Surjit S. Bhalla, Managing Director, Oxus Research and Investments,
believes that the RBI could have intevened in the initial
stages (first 20 minutes of trading in the morning) by adding
greater liquidity to the market, rather than wait for so long.
RBI, for instance, could have ensured easy loans to banks
at cheap rates, which in turn could have lent to the brokers
to take care of their margin problems. The RBI could also
have helped by reducing the margins required by brokers for
a short period, till the crisis was taken care of.

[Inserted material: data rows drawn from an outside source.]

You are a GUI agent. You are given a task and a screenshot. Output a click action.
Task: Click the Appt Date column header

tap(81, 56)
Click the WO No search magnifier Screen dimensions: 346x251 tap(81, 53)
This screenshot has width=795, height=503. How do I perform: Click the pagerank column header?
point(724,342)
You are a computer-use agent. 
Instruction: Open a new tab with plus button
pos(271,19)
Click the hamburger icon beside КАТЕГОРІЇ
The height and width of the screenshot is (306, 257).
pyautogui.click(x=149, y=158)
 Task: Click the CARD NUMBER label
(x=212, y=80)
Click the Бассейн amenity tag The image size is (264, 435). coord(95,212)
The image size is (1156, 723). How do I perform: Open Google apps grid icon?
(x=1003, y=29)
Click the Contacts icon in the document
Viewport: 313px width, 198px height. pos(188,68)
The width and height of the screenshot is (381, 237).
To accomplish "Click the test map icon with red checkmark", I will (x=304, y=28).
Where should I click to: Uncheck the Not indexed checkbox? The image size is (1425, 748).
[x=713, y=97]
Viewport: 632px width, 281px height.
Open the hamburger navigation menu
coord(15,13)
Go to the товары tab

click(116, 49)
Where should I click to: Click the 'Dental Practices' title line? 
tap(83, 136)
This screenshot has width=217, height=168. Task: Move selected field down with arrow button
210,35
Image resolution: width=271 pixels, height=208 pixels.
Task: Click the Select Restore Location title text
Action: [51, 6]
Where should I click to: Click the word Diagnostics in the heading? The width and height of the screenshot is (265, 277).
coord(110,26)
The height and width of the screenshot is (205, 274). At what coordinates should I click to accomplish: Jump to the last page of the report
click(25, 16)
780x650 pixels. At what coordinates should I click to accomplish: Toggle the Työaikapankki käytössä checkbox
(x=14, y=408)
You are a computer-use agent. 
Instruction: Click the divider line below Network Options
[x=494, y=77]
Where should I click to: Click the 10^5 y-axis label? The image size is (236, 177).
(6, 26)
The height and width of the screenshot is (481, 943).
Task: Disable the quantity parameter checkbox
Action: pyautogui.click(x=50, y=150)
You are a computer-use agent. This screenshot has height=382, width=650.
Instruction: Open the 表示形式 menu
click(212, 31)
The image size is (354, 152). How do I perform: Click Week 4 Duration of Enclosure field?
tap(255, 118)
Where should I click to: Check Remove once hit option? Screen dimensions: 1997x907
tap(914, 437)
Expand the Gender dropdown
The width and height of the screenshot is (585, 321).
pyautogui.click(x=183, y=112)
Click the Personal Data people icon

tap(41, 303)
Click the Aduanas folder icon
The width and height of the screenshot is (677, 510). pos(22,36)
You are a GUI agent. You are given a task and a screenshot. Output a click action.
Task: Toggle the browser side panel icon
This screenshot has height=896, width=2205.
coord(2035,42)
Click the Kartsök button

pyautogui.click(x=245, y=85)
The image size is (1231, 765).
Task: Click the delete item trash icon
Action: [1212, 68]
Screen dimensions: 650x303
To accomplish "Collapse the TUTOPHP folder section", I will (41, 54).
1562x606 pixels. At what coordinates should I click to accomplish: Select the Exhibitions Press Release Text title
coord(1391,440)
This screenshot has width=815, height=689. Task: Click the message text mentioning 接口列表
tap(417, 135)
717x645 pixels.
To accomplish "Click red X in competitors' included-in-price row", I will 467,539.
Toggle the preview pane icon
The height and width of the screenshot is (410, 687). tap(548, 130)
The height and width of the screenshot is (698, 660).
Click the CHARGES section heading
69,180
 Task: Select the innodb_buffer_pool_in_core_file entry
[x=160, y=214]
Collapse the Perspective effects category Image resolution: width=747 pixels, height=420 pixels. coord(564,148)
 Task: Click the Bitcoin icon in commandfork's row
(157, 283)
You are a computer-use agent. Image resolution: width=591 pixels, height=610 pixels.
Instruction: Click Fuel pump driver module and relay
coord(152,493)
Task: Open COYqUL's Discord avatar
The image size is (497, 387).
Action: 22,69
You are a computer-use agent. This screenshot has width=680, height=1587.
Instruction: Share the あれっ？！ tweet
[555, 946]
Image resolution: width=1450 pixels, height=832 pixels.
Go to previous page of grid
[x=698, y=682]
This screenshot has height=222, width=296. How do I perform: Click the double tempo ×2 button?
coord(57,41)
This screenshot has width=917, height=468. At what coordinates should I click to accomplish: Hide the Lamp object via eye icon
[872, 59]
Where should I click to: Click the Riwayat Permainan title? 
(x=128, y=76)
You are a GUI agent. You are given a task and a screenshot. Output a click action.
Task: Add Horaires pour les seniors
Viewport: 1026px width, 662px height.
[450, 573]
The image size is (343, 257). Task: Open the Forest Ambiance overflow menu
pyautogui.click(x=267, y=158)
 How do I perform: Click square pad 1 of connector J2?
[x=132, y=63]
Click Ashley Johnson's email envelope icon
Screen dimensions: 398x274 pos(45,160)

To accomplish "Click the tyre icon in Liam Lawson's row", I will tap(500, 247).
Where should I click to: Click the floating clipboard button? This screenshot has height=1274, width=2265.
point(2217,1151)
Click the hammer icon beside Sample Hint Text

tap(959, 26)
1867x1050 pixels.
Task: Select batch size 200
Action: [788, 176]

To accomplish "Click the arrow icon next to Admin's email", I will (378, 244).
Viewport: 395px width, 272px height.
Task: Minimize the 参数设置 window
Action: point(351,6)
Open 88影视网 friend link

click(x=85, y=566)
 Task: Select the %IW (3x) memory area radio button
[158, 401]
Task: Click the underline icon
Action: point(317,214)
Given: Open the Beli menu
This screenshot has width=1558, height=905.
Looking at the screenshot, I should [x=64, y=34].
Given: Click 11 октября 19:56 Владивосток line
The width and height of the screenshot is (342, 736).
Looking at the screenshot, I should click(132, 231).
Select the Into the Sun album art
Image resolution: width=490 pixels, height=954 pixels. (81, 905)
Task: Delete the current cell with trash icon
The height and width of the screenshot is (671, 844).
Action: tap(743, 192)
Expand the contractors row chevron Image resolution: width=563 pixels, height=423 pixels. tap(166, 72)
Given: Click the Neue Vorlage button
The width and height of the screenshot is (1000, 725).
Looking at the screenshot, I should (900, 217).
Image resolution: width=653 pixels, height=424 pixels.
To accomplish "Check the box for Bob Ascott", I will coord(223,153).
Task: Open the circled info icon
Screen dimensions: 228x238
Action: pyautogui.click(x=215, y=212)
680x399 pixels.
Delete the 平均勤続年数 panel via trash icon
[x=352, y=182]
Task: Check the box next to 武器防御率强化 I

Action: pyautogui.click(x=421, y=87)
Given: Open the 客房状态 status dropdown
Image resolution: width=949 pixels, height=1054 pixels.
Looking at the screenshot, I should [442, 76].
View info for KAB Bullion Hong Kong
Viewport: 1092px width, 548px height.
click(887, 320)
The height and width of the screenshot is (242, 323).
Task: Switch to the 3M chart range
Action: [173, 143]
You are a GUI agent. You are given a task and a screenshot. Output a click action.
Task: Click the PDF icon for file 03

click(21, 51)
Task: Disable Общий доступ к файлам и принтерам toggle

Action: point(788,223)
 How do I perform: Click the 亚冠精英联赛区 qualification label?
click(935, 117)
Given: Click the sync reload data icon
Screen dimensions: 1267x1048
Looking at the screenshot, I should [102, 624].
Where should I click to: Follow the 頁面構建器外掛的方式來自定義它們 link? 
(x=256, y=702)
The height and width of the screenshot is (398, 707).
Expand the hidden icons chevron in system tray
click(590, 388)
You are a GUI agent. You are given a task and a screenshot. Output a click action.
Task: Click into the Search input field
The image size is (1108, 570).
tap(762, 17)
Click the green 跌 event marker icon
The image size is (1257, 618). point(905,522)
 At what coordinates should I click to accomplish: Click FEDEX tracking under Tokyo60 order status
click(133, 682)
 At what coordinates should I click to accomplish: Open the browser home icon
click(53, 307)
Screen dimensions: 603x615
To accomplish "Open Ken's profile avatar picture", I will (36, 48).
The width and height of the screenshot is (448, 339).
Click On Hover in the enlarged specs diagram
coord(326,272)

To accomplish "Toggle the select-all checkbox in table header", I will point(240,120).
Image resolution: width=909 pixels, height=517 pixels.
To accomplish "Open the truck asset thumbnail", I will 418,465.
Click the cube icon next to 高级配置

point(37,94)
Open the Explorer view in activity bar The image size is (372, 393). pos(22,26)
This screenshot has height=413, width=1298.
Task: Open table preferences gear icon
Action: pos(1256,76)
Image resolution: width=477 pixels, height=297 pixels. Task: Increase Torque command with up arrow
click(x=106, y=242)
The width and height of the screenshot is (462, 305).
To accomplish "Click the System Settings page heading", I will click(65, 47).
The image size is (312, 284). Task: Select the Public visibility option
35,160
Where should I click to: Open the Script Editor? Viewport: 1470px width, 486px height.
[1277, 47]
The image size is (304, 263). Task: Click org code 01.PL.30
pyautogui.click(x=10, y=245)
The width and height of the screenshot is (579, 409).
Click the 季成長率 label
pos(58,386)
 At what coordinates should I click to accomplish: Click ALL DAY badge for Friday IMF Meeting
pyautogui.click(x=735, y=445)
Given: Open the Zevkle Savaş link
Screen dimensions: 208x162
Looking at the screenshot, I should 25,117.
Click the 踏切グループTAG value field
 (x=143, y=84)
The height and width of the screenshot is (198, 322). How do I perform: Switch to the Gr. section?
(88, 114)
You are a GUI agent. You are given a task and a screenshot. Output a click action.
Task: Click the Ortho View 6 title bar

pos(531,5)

And that's precisely what the US Federal Reserve System
under Alan Greenspan did when the US market lost nearly 23
per cent on a single day, October 19, 1987, losing around
$ 500 billion in one day to save the market. He also helped
pump in a lot of money to prevent the insolvency of commercial
and investment banks.
Various governments have come to the rescue of their markets
whenever there have been problems. During the South-East Asian
crisis of 1987, the Hong Kong government pumped in more than
$ 10 billion to shore up its currency. But then, as Sunil
Sinha, Consultant, National Council Of Applied Economic Research,
points out, currency risks are very different from market
risks. First, there is a longer period when the outflow takes
place and secondly, there is a central bank with a lot of
money to bail out a country in times of currency risks.
-Ashish Gupta
|
By now, marketmen were pouring out of their
offices on Dalal Street in protest as margin calls were triggered
after the first phase of the crash, thereby only succeeding in sending
the indices crashing lower once the markets opened the second time
round. (That's because if a trader has bought shares with borrowed
funds he has to pay additional margins when markets crash. If he
can't pay up the lender will typically sell those shares, thereby
adding to the carnage). Explains Kampani: "Once the markets
fall, and there's a margin call, more selling happens, which in
turn creates more panic, resulting in a further fall, and further
margin calls. It's a vicious circle." The fear is that many
brokers may be trapped.
It wasn't long before Congress leaders like
Manmohan Singh came out with statements, assuring investors that
the government will do whatever it takes to ensure a healthy working
stockmarket. But clearly that wasn't enough to balance out the negative
sentiment created by Left leaders' statements dealing with the scrapping
of the disinvestment ministry, a disinterest in the disinvestment
of profit-making public sector undertakings (PSUs), and an emphatic
"no" to a hire-and-fire enabling exit policy. There's
also a fear that populist measures- such as increased subsidies
for farmers and an unwillingness to hike petrol and diesel prices
despite global oil prices hitting record highs-would be resorted
to by the Congress-Left combine in a bid to reinforce its pro-poor
image, which in turn would do further damage to the already-burgeoning
fiscal deficit.
1.15 p.m.
When trading did begin the third time around
1.15 pm, the Reserve Bank indicated that it was willing to provide
liquidity to banks in order to help them meet their payment obligations,
and that helped prop up the market a bit. But by just a bit, and
the BSE Sensex closed the day 564 points lower, just above the 4,500
mark. Sums up Mihir Kothari, Head of Sales at broking house Motilal
Oswal: "At the beginning of the day there was some nervousness
around, but nobody expected this! The biggest problem was the fear,
which resulted in barely any volumes. Everybody wanted to sell,
nobody wanted to buy."
When BT went to press on Monday, uncertainty
was still at peak levels, what with government formation, and the
drafting of a common economic programme still some days away. The
markets may have not much of a downside left, but to spark off a
renewed rally will call for some well-directed investor-friendly
salvos aimed at Dalal Street from the government in waiting.